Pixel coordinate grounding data
-.-.-

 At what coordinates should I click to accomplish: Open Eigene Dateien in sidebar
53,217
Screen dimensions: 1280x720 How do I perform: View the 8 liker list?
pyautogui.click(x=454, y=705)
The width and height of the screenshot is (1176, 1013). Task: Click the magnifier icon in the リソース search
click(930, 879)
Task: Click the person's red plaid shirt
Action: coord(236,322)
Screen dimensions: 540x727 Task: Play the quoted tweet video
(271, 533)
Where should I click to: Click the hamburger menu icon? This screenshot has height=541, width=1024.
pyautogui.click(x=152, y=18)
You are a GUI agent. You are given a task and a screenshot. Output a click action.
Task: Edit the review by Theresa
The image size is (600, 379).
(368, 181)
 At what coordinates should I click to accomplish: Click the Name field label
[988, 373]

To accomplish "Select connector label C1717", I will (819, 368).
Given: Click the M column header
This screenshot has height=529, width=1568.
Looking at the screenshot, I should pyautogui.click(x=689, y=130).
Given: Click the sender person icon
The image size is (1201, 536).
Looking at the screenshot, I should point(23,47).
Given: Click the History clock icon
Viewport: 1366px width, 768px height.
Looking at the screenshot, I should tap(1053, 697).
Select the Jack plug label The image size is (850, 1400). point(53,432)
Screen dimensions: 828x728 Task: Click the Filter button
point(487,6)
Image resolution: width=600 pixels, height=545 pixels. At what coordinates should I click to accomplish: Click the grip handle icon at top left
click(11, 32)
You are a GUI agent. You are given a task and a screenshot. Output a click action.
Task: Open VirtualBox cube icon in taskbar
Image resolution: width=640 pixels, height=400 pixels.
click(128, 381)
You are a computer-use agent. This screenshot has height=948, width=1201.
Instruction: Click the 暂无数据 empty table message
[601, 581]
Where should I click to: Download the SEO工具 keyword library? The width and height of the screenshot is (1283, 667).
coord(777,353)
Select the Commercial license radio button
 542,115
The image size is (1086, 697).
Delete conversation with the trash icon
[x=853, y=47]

-.-.-

**DESCRIPTION OF THE TASK:** The answer must be an exact copy of every record above.

**OUTPUT OF THE EXERCISE:**
 At what coordinates should I click to accomplish: Open Eigene Dateien in sidebar
53,217
Screen dimensions: 1280x720 How do I perform: View the 8 liker list?
pyautogui.click(x=454, y=705)
The width and height of the screenshot is (1176, 1013). Task: Click the magnifier icon in the リソース search
click(930, 879)
Task: Click the person's red plaid shirt
Action: coord(236,322)
Screen dimensions: 540x727 Task: Play the quoted tweet video
(271, 533)
Where should I click to: Click the hamburger menu icon? This screenshot has height=541, width=1024.
pyautogui.click(x=152, y=18)
You are a GUI agent. You are given a task and a screenshot. Output a click action.
Task: Edit the review by Theresa
The image size is (600, 379).
(368, 181)
 At what coordinates should I click to accomplish: Click the Name field label
[988, 373]

To accomplish "Select connector label C1717", I will (819, 368).
Given: Click the M column header
This screenshot has height=529, width=1568.
Looking at the screenshot, I should pyautogui.click(x=689, y=130).
Given: Click the sender person icon
The image size is (1201, 536).
Looking at the screenshot, I should point(23,47).
Given: Click the History clock icon
Viewport: 1366px width, 768px height.
Looking at the screenshot, I should tap(1053, 697).
Select the Jack plug label The image size is (850, 1400). point(53,432)
Screen dimensions: 828x728 Task: Click the Filter button
point(487,6)
Image resolution: width=600 pixels, height=545 pixels. At what coordinates should I click to accomplish: Click the grip handle icon at top left
click(11, 32)
You are a GUI agent. You are given a task and a screenshot. Output a click action.
Task: Open VirtualBox cube icon in taskbar
Image resolution: width=640 pixels, height=400 pixels.
click(128, 381)
You are a computer-use agent. This screenshot has height=948, width=1201.
Instruction: Click the 暂无数据 empty table message
[601, 581]
Where should I click to: Download the SEO工具 keyword library? The width and height of the screenshot is (1283, 667).
coord(777,353)
Select the Commercial license radio button
 542,115
The image size is (1086, 697).
Delete conversation with the trash icon
[x=853, y=47]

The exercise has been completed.